▸ PROBLEM TO WORK ON: Return each line of the listing that has the word "will" in it.

▸ GIVEN INFORMATION:
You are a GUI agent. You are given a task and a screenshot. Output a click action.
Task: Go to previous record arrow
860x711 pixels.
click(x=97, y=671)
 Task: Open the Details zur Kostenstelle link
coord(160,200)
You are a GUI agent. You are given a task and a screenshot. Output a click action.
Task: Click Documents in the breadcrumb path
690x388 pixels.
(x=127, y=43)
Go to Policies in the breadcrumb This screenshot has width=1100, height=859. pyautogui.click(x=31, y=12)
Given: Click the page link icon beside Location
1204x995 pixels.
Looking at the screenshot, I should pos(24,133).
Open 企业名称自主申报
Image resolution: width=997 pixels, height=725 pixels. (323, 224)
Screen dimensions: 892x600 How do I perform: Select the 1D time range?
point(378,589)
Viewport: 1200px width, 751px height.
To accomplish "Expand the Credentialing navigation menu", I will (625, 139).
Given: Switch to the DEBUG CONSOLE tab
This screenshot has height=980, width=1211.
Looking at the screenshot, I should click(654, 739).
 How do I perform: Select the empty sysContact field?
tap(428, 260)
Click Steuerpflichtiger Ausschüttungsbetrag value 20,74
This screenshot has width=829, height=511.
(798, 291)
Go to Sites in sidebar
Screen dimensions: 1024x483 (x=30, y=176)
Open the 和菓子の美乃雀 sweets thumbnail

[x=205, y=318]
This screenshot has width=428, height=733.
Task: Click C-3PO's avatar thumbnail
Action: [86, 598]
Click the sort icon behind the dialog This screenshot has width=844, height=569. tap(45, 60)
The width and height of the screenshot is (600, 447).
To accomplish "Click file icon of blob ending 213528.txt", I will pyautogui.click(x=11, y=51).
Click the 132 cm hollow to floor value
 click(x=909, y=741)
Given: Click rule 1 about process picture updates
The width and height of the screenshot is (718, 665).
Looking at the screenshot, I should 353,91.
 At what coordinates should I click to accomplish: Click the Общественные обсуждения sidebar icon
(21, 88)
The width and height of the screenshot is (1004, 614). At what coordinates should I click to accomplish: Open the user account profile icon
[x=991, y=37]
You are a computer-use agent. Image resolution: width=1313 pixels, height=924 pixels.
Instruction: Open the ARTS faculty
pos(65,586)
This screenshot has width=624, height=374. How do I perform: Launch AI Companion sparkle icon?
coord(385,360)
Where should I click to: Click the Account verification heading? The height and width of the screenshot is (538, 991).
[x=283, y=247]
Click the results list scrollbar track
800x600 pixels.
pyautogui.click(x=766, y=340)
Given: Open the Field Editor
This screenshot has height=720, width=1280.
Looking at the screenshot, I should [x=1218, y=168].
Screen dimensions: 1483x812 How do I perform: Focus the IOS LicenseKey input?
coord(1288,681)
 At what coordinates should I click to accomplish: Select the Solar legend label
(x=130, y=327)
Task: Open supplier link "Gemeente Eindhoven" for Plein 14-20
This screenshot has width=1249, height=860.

▸ RESPONSE:
To accomplish "Expand the Credentialing navigation menu", I will (625, 139).
To accomplish "Click file icon of blob ending 213528.txt", I will pyautogui.click(x=11, y=51).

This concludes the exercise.